North West 200 Event Director Mervyn Whyte (right) with Stanleigh Murray, Clerk of the Course, during last year's race week.

North West 200 Event Director Mervyn Whyte (right) with Stanleigh Murray, Clerk of the Course, during last year's race week.

North West 200 Event Director Mervyn Whyte says the free-to-view nature of the famous road race is a serious nuisance when it comes to generating much-needed revenue to run the event.

Last week, Causeway Coast and Glens Borough Council pledged £60,000 to Northern Ireland's biggest motorcycle race, which North Antrim MP Ian Paisley said had rescued the sporting spectacle "from a treacherous position".

Last month, race chief Whyte was forced to cancel the 2020 North West 200 as a result of the ongoing coronavirus pandemic, ruling out the prospect of the event taking place later in the year.
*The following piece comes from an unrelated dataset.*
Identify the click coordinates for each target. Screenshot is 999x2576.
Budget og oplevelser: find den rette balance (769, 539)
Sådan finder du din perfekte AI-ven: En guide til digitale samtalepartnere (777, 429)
Planning for the 2021 meeting, provisionally scheduled to take place from May 11 to 15, is under way, although race organisers can expect to find it more challenging than ever to secure sponsors next year as a result of the knock-on effect of the Covid-19 crisis.

Although grateful for the council's financial backing, Whyte admits there is still much work to do before the international road race returns next spring.

"I had been working with the council for a period of time and that money was ring-fenced for the North West in 2020," he said.

"With the cancellation of the event this year, the money will be a big plus because we had done a lot of spending and we'll be able to put the rest towards 2021.

"After we cancelled our event in May, we've been involved in paying back refunds and we've a lot of expenses to pay as well."

The North West 200 generates around £12million for the economy but, unlike other sporting events, the organisers are unable to charge an admission fee. They rely heavily on revenue from sales of the race programme, paddock wristbands, grandstand and hospitality tickets.

Whyte said: "The key thing is that it's a free-to-view event and it's not like any other sport. You can essentially park your car in Portrush and walk from the Metropole through to the start area and watch the racing. It's not like football or rugby, for example, when you have to pay to get into a stadium.

"Yes, people might buy a grandstand pass or a programme, but whoever decides they don't want to part with any money can basically come and watch for nothing.

"The North West is massive for the local economy itself because it brings in around £12million, so to lose that this year is a major blow to the area and also to Northern Ireland as a whole."